The Story of A Lifetime

Robert Peck, senior fellow and artifacts curator at the Academy of Natural Sciences, has his fingerprints all over the world of natural history.  

On the mountainous slopes of Ecuador, amidst the oversized foliage of the Amazon Basin, exists a very small frog, Eleutherodactylus pecki, also known as Peck’s Peeper. One of three frogs he discovered in this region many years ago, it lives in the very same place where he and a team of Academy scientists narrowly escaped death when their birding expedition was suspected of being an illegal gold prospecting operation and targeted for attack and temination.  

When asked whether he was scared for his life, he politely laughs.  “No, not until much later,” he says. “At the time, I felt I needed to survive because someone had to tell the story.” 

That is exactly what he did — and has done throughout his 46 years at the Academy. The book he wrote about the experience, “Headhunters and Hummingbirds: An Expedition into Ecuador,” was published in 1987.  

Since 1976, Peck has been a crucial part of the Academy, not only chronicling the work of our scientists and collections for the benefit of the public, but also accompanying research expeditions across the globe to assist in specimen collection and to document their scientific discoveries.

He has travelled widely on behalf of the Academy, visiting such locations as Nepal, Ecuador, Venezuela, South Africa, Botswana, Namibia, Siberia, Guyana, Russia and Mongolia. To that last Asian country he made a total of seven trips over a period of 25 years.  
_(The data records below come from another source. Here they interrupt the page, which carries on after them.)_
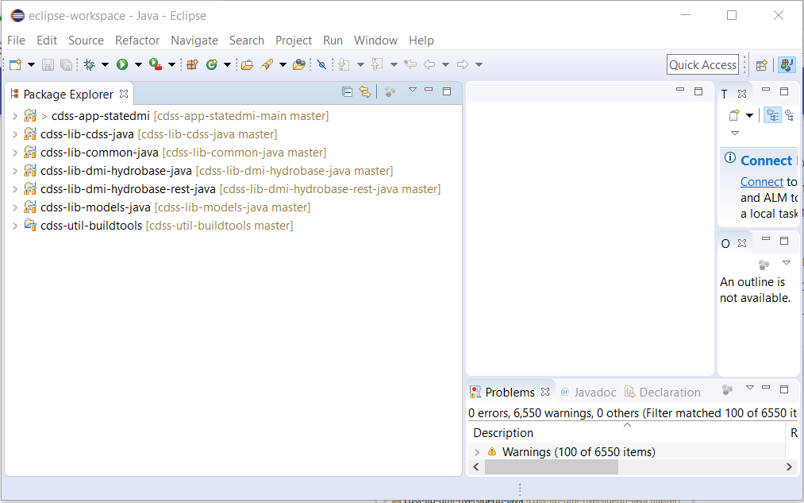Create a New Task in the Task List
This screenshot has height=503, width=804.
734,115
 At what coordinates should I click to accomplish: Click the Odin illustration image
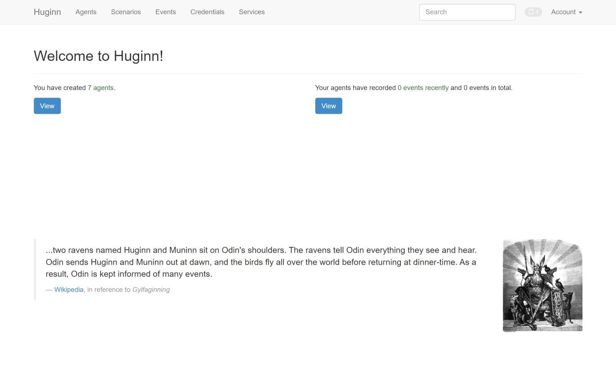(x=542, y=285)
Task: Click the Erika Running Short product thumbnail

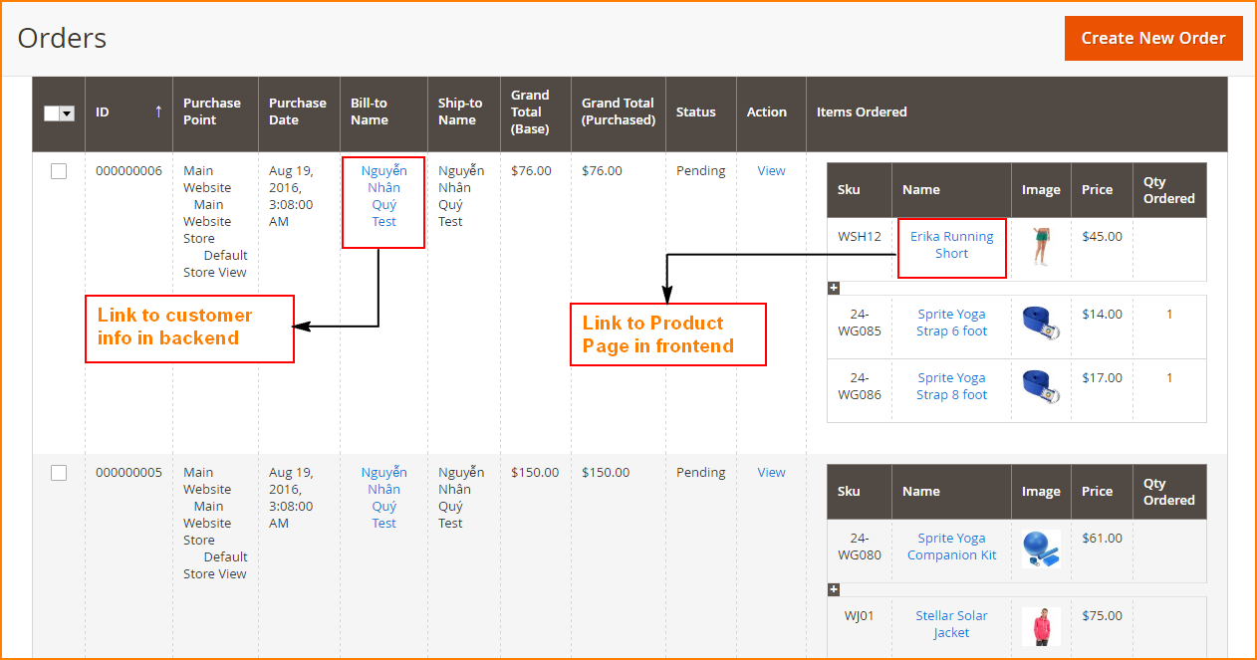Action: pos(1041,245)
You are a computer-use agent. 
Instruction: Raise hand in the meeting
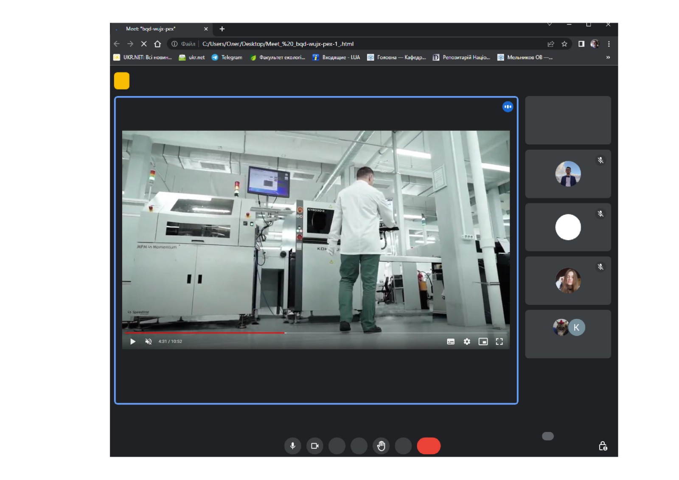[x=381, y=446]
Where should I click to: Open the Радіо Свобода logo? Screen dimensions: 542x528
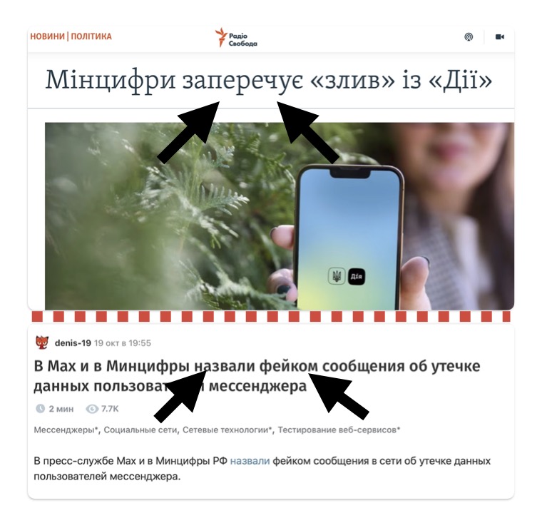[x=236, y=38]
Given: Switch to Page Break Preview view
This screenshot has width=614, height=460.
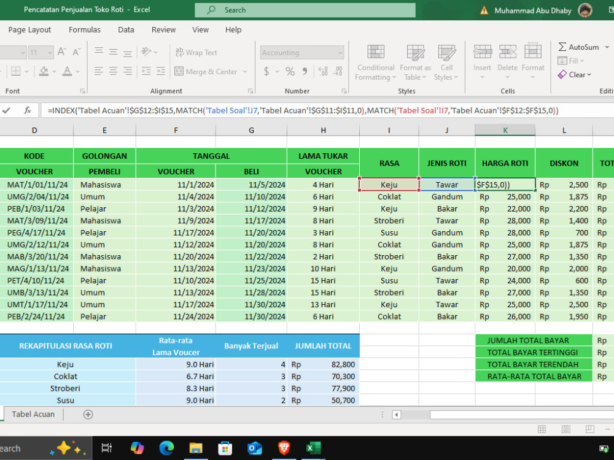Looking at the screenshot, I should tap(589, 429).
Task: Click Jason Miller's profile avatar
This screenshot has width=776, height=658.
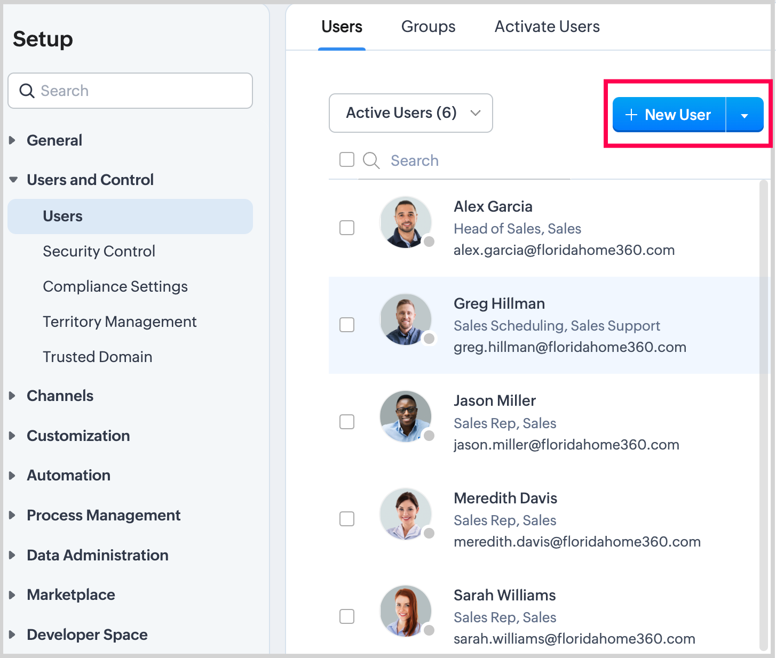Action: tap(406, 416)
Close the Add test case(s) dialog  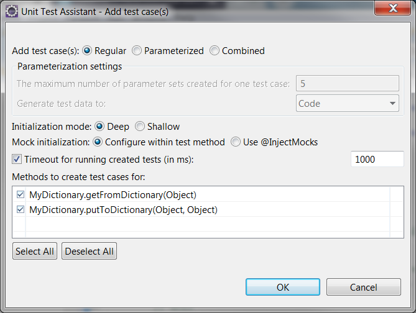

Peck with two Mongolian military heroes, their numerous distinctions on display.

Back in Philadelphia, Peck has helped to care for, research, interpret and present our historically important collections for decades. He has also written six books — including “A Glorious Enterprise: The Academy of Natural Sciences of Philadelphia and the Making of American Science” (co-authored with Patricia Stroud), the first complete history of the Academy — as well as numerous essays and book chapters, ranging across many natural history topics. He is a regular contributor to Natural History, Antiques and The Explorers Journal, and he serves on the editorial advisory board of Archives of Natural History

In 1991, Peck was awarded the Richard Hopper Day Medal by the Academy for his work in interpreting natural history for the public. He has also received Philadelphia’s Wyck-Strickland Award for outstanding contributions to the cultural life of Philadelphia and the Garden Club of America’s Sarah Chapman Francis Medal for environmental writing. In 2021 he was presented with the Founders Medal of the Society for the History of Natural History, an international organization based in the U.K., for his extensive publications in that field. 

In short, Peck’s passion for the Academy’s mission to understand the natural world and inspire everyone to care for it runs deep. 

Of course, we’re not the only ones to have noticed his lifetime of accomplishments. The American Philosophical Society (APS), the oldest learned society in the United States founded by Benjamin Franklin, has recently elected Peck into their highly selective membership.

The APS is unusual among learned societies, according to their website, because their membership is comprised of top scholars from a wide variety of academic disciplines, including art, law, literature, science and journalism. Less than 6,000 Members had been elected to this prestigious society since its founding 1743, with 269 of them earning a Nobel Prize for their work. 

man investigating small frog

With this election, Peck finds himself among some of humanity’s most accomplished individuals. And like the other members of APS before him — Thomas Jefferson, Alexander Hamilton, Thomas Paine, Alexander von Humboldt, John James Audubon, Charles Darwin, Thomas Edison, Willa Cather, Marie Curie, Albert Einstein, Robert Frost,  Margaret Mead, and Linus Pauling, to name just a few  — Peck was selected to join the Society for his broad, wide-ranging achievements, experiences and perspectives in the sciences and humanities that have helped the public better understand and care about the world we live in.  

As full and varied as it has been, Peck’s story is far from over. He has many more contributions planned, including further research and writing in natural history. The Academy looks forward to what he will accomplish next.  

5 comments

  1. How splendid – it’s so much better to get the kuddos before you croak. Congrats, Bobby!!

  2. We love you Bob, and all your tremendous work and exemplary contributions! It’s been such a pleasure to know you and have worked with you!

  3. Bob is as much of a rare gem as anything in the Academy archives. He is not only an Academy institution, but a Philadelphia one. His election reflects as well on the APS as their honor does on him.